Anton Raphael Mengs, Ritratto di Johann Joachim Winckelmann (post 1755)
New York, Metropolitan Museum of Art
Fonte: Wikimedia Commons

In una situazione di questo tipo, Cavaceppi ha la fortuna di essere stato il compagno di viaggio di Winckelmann e quindi non esita a stendere questo suo resoconto, che a dire il vero non è nulla di che. Si aspetta probabilmente in questa maniera di vendere qualche copia in più del secondo volume della sua Raccolta (pubblicato pochi mesi dopo l’omicidio). La cosa che colpisce di più è che il resoconto non si interrompe con la separazione fra i due viaggiatori, ma continua con la descrizione delle ulteriori tappe percorse dall’autore. Pare evidente che, con la scusa di fornire indicazioni sull’affaire Winckelmann, Cavaceppi fa sapere al suo pubblico di lettori e potenziali clienti di essere stato ricevuto e aver lavorato con Federico II di Prussia ed altri nobili tedeschi, ancora una volta a chiaro scopo di autopromozione. Peraltro, con riferimento alla vicenda Winckelmann, Bartolomeo non fornisce indicazioni certe sui motivi che indussero il famoso antiquario tedesco a tornarsene a Roma. Si parla genericamente di strani turbamenti dello spirito e di un generico stato di malinconia che lo avevano provato. Pare molto dubbio che lo cose siano andate in questo modo. Fatto sta che, citando a volte Cavaceppi e a volte no, tutte le fonti successive si rifanno a questa ricostruzione fantasiosa, in cui ad essere messa in discussione è fondamentalmente la stabilità psicologica di Winckelmann.

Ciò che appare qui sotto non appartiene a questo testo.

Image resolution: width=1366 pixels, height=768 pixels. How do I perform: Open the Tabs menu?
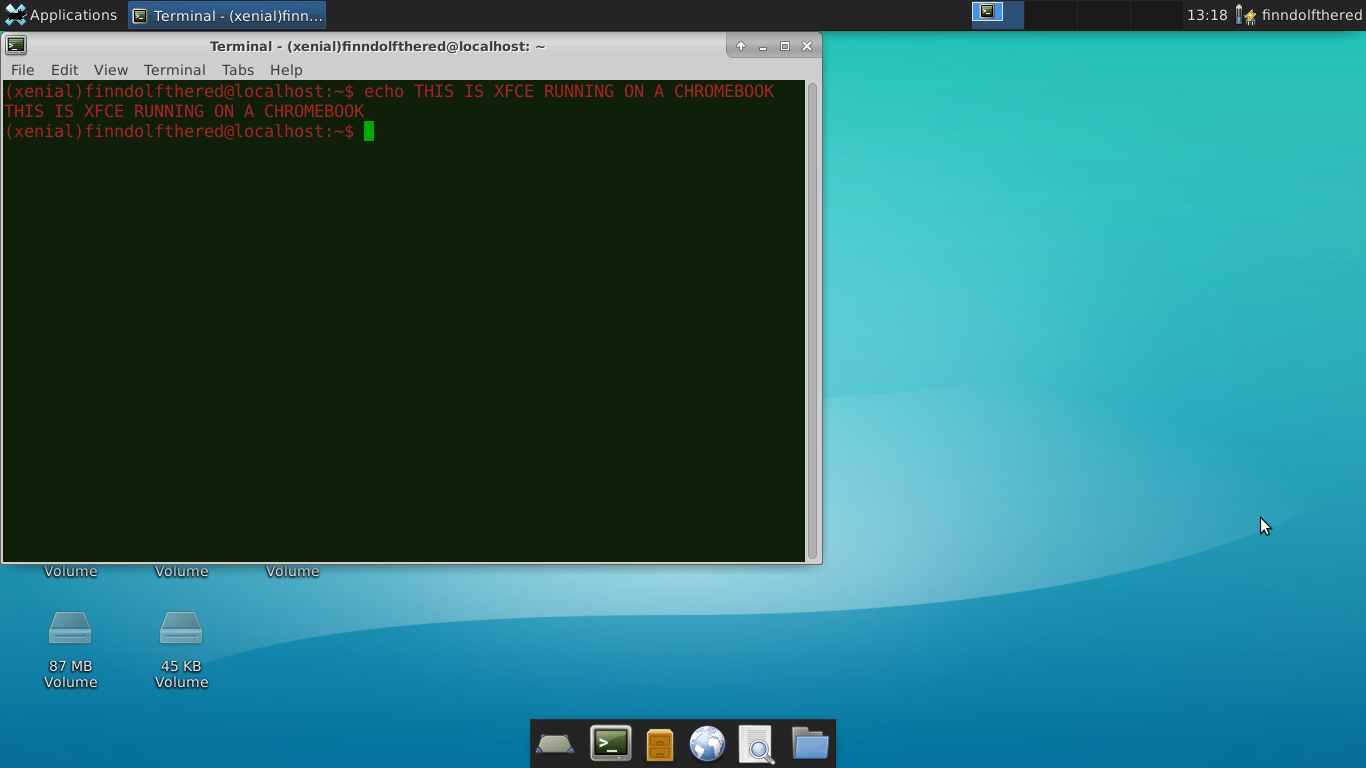coord(237,69)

Quali furono i motivi per cui Winckelmann interruppe il suo viaggio? Non lo sappiamo e non lo potremo mai sapere. Tuttavia delle ipotesi relativamente fondate si possono avanzare; lo fa Susanne Adina Meyer nel suo commento allo scritto. Una delle tappe successive del viaggio era Dresda. A Dresda insegnava da quattro anni Giovanni Battista Casanova, che, prima strettissimo collaboratore di Winckelmann, se ne era poi allontanato per una brutta storia di falsi e di reciproche accuse. Non è nemmeno escluso che Winckelmann avesse timore di essere arrestato appena arrivato a Dresda (pp. 67-68). Insomma, i motivi del ritorno a Roma. furono probabilmente ben diversi. Su Giovan Battista Casanova si veda G.B. Casanova, Theorie der Malerei (Wilhelm Fink Verlag, 2008). Sull’omicidio Winckelmann si veda anche L’assassinio di Winckelmann. Gli atti originali del processo criminale, a cura di Cesare Pagnini ed Elio Bartolini.